SR009
Bakhuys mountains


Year of compilation: 2008

Site description
The Bakhuys gebergte (mountains) is situated north-west of the Central Suriname Nature Reserve. There are many bauxite hills, varying in height from 300 to 946 m. The water from this area streams to the Coppename river in the east, the Kabalebo river in the west. The Nickerie river has here it's origin. The hills and valleys are covered with pristine forest, forest on terra firma and swamp forest. On some places there is liana forest. The area is known for its natural resources. Most important are bauxite and diamonds. The Biodiversity is very high.

Key biodiversity
There are three near-threatened species breeding in Bakhuys gebergte, Morphnus guianensis Crested Eagle, Harpia harpyja Harpy Eagle and Amazona dufresniana Blue-cheeked Parrot. The total number of bird species found in Bakhuys is 378. There are 40 Biome restricted species. Hence it is an IBA on A1 and A3 criteria.

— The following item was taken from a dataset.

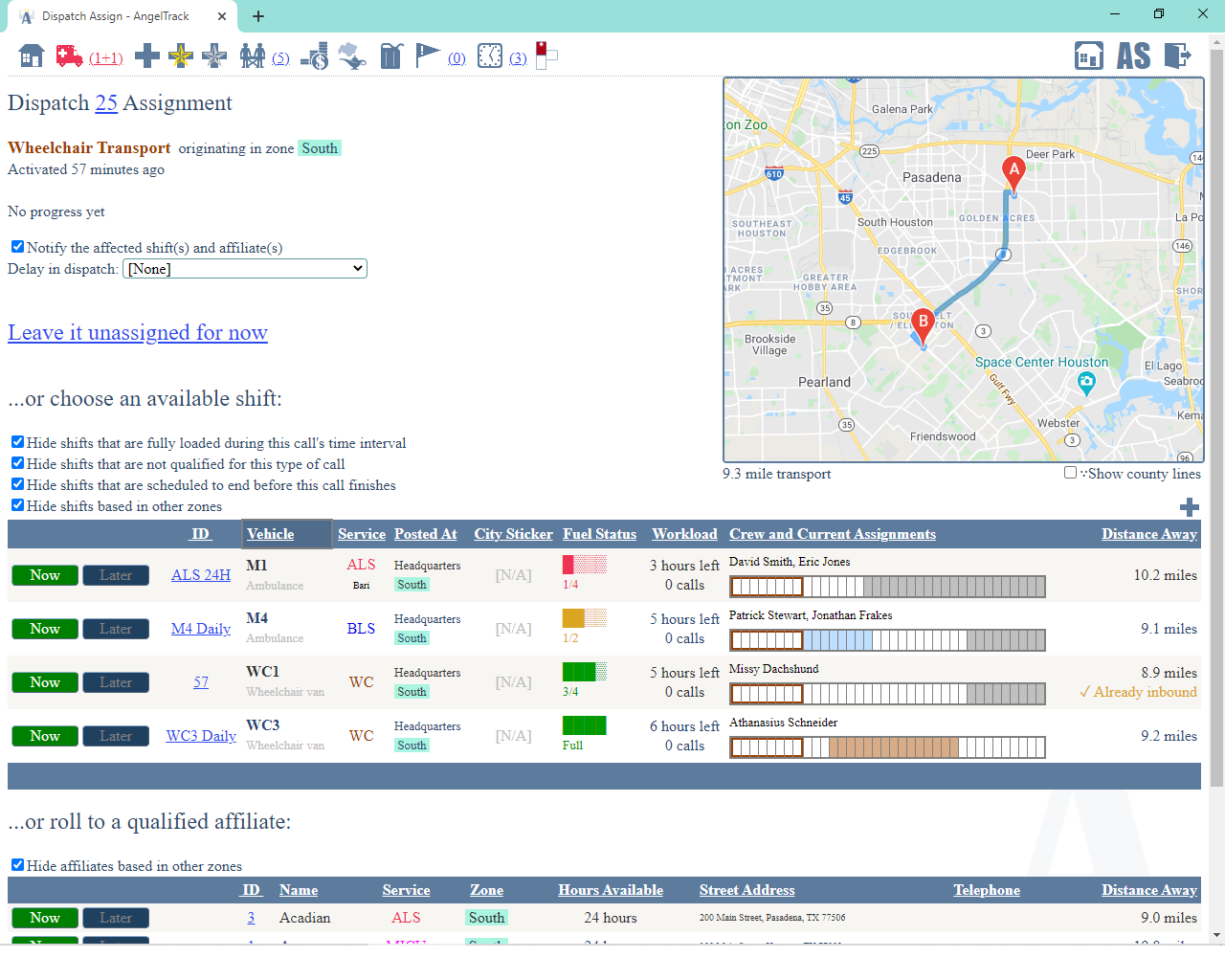
Task: Log out via the exit door icon
Action: tap(1179, 56)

Pressure/threats to key biodiversity
Billiton has an exploration consession for bauxite it is almost sure that the hill tops will be mined in the near future. An environmental impact assesment has been done.The report is available on the internet. The whole area is very important for mining, most important are bauxite and diamonds. If a exploitation permit will be granted the total area that will be mined is about less than 1%, which will be situated in the North- west. An advantage of the presence of Billiton is that they guard the area effectively against hunters.

Protected areas
Bakhyus gebergte has no protected status.

Habitat and land use
Landuse. Aside from the exploration activities in the Bakhuys consession area nearly none. There are two touristresorts nearby Blanche Marie and Kabalebo.

Land ownership
Owned by the state. Billiton has an exploration consession for bauxite it is almost sure that the hill tops will be mined in the near future.